Anyone fancy sharing?

Mine was in 2011. I haven't really worked since.

TheTroubleWithAngels Sun 21-Jun-15 17:03:40

Message withdrawn at poster's request.

KeepPloddingOn Sun 21-Jun-15 17:09:39

Watching with interest

CtrlAltDelicious Sun 21-Jun-15 17:11:35

Yes.

I was working in a failing school in the midlands. As happens so often, when there are one or two failing senior teachers, the solution wasn't to target those people and support them, it as to make blanket decisions which make everyone's work/life balance horrendous.

INSANE daily lesson plans, horrific APPs for every child in the class, etc. I freely admit I couldn't keep up. However, my teaching was always excellent and I was well-liked by parents. I was consistently graded Good or Outstanding from county and ofsted while there. However the Maths and English subject leaders, who were absolute incompetent bastards, decided I was apparently a failing teacher and set about campaign to essentially get me out. It was without a doubt the worst time of my life.

I'd come in to find my planning folders had been gone through and post it notes all over them pointing out how inadequate my plans were. Not the actual content, you understand, the fact that I had failed to highlight my use of ICT in red, my EAL resource in blue, etc. I was graded Inadequate in every lesson observed by either of those two vile people. This led to "support" from experienced teachers from other schools/county and actually this worked out very handily, as they both observed me and worked with me, and seemed puzzled as to why I was being targeted for support. One of them spoke confidentially to me and advised me to get the hell out.

So, this lasted two years. I became really, really unwell. I would wake up and think about ways I could injure myself so I wouldn't have to go in. Mantally, I was a wreck. One day, my best friend sat me down in a pub and just said "move back up north" which is where I spent 5 years for university. So I applied, got a job on my first interview and 4 years later am working in the most amazing inner city school on SLT. I feel respected, valued and happy. The old school has become an academy and is still performing absolutely appallingly.

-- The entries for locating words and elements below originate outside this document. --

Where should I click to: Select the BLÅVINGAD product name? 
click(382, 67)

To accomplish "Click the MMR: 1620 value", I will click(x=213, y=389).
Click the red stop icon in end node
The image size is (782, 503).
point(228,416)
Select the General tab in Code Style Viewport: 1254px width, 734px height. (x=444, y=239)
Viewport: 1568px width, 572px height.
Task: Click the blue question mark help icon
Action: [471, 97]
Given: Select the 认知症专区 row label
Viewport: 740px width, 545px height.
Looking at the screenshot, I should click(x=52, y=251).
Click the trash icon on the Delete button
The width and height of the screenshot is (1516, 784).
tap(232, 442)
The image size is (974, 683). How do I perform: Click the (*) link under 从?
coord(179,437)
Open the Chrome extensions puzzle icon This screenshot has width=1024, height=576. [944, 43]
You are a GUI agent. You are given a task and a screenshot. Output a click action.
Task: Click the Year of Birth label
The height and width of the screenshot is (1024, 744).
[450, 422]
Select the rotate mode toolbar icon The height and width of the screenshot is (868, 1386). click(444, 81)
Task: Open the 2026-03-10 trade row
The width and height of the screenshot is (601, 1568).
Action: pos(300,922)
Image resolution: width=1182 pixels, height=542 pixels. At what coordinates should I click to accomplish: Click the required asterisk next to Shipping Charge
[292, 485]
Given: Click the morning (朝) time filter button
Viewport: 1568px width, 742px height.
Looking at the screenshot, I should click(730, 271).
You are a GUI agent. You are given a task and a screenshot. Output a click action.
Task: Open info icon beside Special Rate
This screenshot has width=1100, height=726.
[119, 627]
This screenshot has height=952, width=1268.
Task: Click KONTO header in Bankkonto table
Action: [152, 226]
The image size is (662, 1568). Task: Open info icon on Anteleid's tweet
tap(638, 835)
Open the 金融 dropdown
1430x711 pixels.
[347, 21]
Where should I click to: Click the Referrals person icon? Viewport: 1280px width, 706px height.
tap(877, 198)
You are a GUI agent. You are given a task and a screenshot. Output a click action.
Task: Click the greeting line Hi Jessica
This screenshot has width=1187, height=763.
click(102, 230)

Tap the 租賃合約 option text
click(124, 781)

OP, did you post recently about getting back into teaching?? I hope my rant post shows you that after being ground down to the ground you CAN get back into teaching.

JumpingJetFlash Sun 21-Jun-15 17:12:31

I had a horrid demeaning spiteful headteacher who didn't like the fact that I had experience which told me that everything she said was not the gospel truth in 2012-13. I've left teaching for good as a result as I can't get past it sad

elderflowerlemonade Sun 21-Jun-15 17:22:57

In some ways that echoes mine Ctrl.

I was really pleased to get a post as second in department but I'd been there a year when our department was observed by senior management. Everyone else was observed with year 7s or sixth form - I was observed with a tricky GCSE class; a middle ability group with some lovely ones in it but also some really difficult characters.

It was tricky from the start as in year 9 they'd been in four sets but for GCSE went into five. As a consequence many were resentful from the start as they felt they had been 'moved down' a set - they hadn't, it was just there were more sets - but that was how they saw things.

My lesson was graded inadequate. I'm not sure it was THAT bad! I was willing to concede it wasn't brilliant due to behaviour.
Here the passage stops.